The Australian Antarctic Division has been accused of impeding a Senate inquiry into climate research cuts.

Two veteran climate scientists, Dr Simon Wright and Dr Andrew Davidson, have raised concerns that staff at the Australian Antarctic Division (AAD) have been instructed not to cooperate with the official probe. 

Both scientists, with decades of experience at the AAD, drew reference to the “devastating” impact of budget constraints on long-term research.

According to their joint submission, the AAD's Antarctic science program has long suffered from inadequate resources, staff losses, and dwindling morale. 

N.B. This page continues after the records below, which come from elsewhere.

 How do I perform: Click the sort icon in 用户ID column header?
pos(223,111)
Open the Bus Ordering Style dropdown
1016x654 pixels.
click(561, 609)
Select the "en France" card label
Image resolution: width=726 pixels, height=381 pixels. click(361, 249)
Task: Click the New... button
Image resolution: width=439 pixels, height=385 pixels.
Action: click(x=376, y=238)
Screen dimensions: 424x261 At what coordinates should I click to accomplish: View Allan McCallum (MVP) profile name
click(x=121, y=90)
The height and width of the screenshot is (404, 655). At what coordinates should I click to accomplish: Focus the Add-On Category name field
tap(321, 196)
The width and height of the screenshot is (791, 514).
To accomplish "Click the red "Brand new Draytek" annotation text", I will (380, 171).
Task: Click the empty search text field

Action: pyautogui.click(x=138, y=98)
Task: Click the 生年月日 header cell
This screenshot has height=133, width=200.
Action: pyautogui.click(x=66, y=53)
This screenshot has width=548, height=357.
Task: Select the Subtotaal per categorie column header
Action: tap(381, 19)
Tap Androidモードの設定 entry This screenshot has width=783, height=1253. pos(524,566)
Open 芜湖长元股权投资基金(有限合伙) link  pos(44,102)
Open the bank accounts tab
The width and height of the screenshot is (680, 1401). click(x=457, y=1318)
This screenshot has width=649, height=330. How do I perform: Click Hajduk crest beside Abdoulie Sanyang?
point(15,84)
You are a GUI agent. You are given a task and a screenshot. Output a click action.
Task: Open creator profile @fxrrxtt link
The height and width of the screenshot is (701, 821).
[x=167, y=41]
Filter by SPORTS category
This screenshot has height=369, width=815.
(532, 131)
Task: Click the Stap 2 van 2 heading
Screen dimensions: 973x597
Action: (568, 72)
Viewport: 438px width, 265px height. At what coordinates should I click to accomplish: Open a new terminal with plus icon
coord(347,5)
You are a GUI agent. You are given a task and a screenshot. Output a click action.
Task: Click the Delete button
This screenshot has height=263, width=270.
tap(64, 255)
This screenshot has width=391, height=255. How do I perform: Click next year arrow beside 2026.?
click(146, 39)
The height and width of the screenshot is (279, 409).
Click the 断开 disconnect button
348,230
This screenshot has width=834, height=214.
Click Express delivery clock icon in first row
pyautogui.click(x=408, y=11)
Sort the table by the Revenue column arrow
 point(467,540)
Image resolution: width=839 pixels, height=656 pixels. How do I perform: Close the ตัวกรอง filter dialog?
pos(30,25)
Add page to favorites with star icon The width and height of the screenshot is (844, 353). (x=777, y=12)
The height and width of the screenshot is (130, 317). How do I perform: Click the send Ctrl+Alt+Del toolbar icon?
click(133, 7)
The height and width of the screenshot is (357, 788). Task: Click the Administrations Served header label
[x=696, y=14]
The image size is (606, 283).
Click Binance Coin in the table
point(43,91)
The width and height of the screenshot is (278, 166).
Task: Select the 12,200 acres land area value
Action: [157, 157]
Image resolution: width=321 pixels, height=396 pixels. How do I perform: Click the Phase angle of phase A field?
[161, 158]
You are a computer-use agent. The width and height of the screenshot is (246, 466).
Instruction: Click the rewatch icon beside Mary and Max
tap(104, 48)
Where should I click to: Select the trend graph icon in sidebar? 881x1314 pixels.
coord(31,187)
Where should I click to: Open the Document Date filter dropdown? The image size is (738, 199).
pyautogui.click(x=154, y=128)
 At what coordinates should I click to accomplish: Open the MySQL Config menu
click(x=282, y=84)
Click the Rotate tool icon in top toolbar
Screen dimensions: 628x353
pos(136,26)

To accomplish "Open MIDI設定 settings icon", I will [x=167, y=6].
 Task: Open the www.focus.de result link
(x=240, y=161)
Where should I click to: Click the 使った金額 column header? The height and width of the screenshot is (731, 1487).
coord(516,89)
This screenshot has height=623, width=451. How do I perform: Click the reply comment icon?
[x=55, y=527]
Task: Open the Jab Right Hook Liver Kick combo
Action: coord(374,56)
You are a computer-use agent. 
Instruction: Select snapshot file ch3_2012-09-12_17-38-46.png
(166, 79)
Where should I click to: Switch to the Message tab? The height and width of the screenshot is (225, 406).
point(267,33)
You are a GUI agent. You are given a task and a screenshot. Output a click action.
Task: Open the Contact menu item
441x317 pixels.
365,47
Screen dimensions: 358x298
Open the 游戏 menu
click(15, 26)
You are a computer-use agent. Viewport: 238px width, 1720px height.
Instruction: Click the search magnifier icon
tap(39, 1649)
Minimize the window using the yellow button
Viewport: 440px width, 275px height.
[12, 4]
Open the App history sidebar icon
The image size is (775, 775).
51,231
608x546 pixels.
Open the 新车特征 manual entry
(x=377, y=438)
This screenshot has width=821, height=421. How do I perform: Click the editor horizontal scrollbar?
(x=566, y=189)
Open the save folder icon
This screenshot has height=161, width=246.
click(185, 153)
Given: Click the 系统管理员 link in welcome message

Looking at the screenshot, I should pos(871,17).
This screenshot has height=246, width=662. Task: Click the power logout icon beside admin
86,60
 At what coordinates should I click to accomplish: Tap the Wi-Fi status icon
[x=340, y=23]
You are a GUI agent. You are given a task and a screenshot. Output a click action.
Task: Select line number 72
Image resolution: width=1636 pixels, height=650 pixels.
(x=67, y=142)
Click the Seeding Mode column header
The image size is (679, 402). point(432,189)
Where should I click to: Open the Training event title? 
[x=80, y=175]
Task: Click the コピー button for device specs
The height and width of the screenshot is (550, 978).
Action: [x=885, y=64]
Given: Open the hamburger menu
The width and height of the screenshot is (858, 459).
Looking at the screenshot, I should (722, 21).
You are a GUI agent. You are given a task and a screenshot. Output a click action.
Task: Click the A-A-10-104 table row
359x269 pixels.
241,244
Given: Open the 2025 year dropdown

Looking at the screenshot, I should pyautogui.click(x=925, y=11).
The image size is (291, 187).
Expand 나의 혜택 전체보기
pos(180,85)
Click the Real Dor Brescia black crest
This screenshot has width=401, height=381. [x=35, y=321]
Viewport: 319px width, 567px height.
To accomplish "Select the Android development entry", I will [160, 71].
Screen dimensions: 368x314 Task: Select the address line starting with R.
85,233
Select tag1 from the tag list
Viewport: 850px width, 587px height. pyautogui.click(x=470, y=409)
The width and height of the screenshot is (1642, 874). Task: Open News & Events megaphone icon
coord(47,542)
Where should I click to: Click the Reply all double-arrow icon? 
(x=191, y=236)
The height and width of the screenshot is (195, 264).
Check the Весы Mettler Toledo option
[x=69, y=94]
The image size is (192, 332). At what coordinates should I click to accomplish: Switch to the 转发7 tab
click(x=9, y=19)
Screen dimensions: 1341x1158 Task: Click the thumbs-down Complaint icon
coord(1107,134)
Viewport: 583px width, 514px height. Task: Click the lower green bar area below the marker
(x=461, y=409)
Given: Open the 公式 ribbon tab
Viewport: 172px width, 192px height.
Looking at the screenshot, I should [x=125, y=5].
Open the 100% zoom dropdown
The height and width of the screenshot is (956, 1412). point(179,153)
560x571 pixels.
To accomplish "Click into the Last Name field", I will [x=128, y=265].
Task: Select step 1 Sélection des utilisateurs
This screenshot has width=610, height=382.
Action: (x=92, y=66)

Wright and Davidson, who recently left the AAD, revealed that current staff members refrained from sharing information due to apparent directives to remain silent.

To address this issue, the pair proposed the involvement of an independent agency to conduct a confidential survey of Antarctic scientists, ensuring information could be submitted directly to the inquiry without management intervention.

While an AAD spokesperson denied issuing any instructions to staff, some employees have allegedly informed reporters that advice had indeed been provided to certain individuals.

Senators Peter Whish-Wilson and Jonathan Duniam, leading the inquiry, expressed concern that scientists might feel intimidated and hesitant to speak freely due to potential funding repercussions. 

Both senators emphasised the seriousness of witness intimidation before or after an inquiry.

Senator Whish-Wilson further highlighted that public servants could provide evidence with their identities concealed during hearings in early October to alleviate potential pressures.

The inquiry was established following leaked internal correspondence about the AAD’s financial distress. Reports emerged that it needed to find $25 million in savings, equivalent to approximately 16 per cent of its annual budget. 

The University of Tasmania (UTAS) and other institutions submitted concerns about the impact of these budget issues on research and Australia's international scientific standing.

Experts, including Dr Stuart Corney from the Institute for Marine and Antarctic Studies (IMAS), stressed that funding challenges were hindering critical research and jeopardising future scientists' careers.
“We could and should have had a science voyage in the Southern Ocean right now studying why this unprecedented event, which was entirely unpredicted, has happened,” Corney said.

“Instead we are left to speculate with limited observations from satellites and relying on data collected by other nations, which rarely go to the regions of Australia’s geopolitical interest.

“It is the equivalent of removing the canary from the coalmine as it starts to choke due to a lack of breathable air.”

Many have lamented the missed opportunities to observe rapid Antarctic and Southern Ocean changes.

The AAD, a part of the Department of Climate Change, Energy, the Environment, and Water, acknowledged the budget reduction for this year, attributing it to the conclusion of additional funding for the RSV Nuyina and savings in various areas. 

However, it assured an increase in the AAD's budget over the next three years.

Despite these budgetary constraints, the AAD asserted its commitment to supporting 42 ongoing science projects. 

These projects cover diverse areas, including the Million Year Ice Core project, Denman Glacier study, Emperor Penguin and flying seabird monitoring, and sea ice monitoring.

The Senate's Environment and Communications References Committee is expected to present its inquiry report by November 30.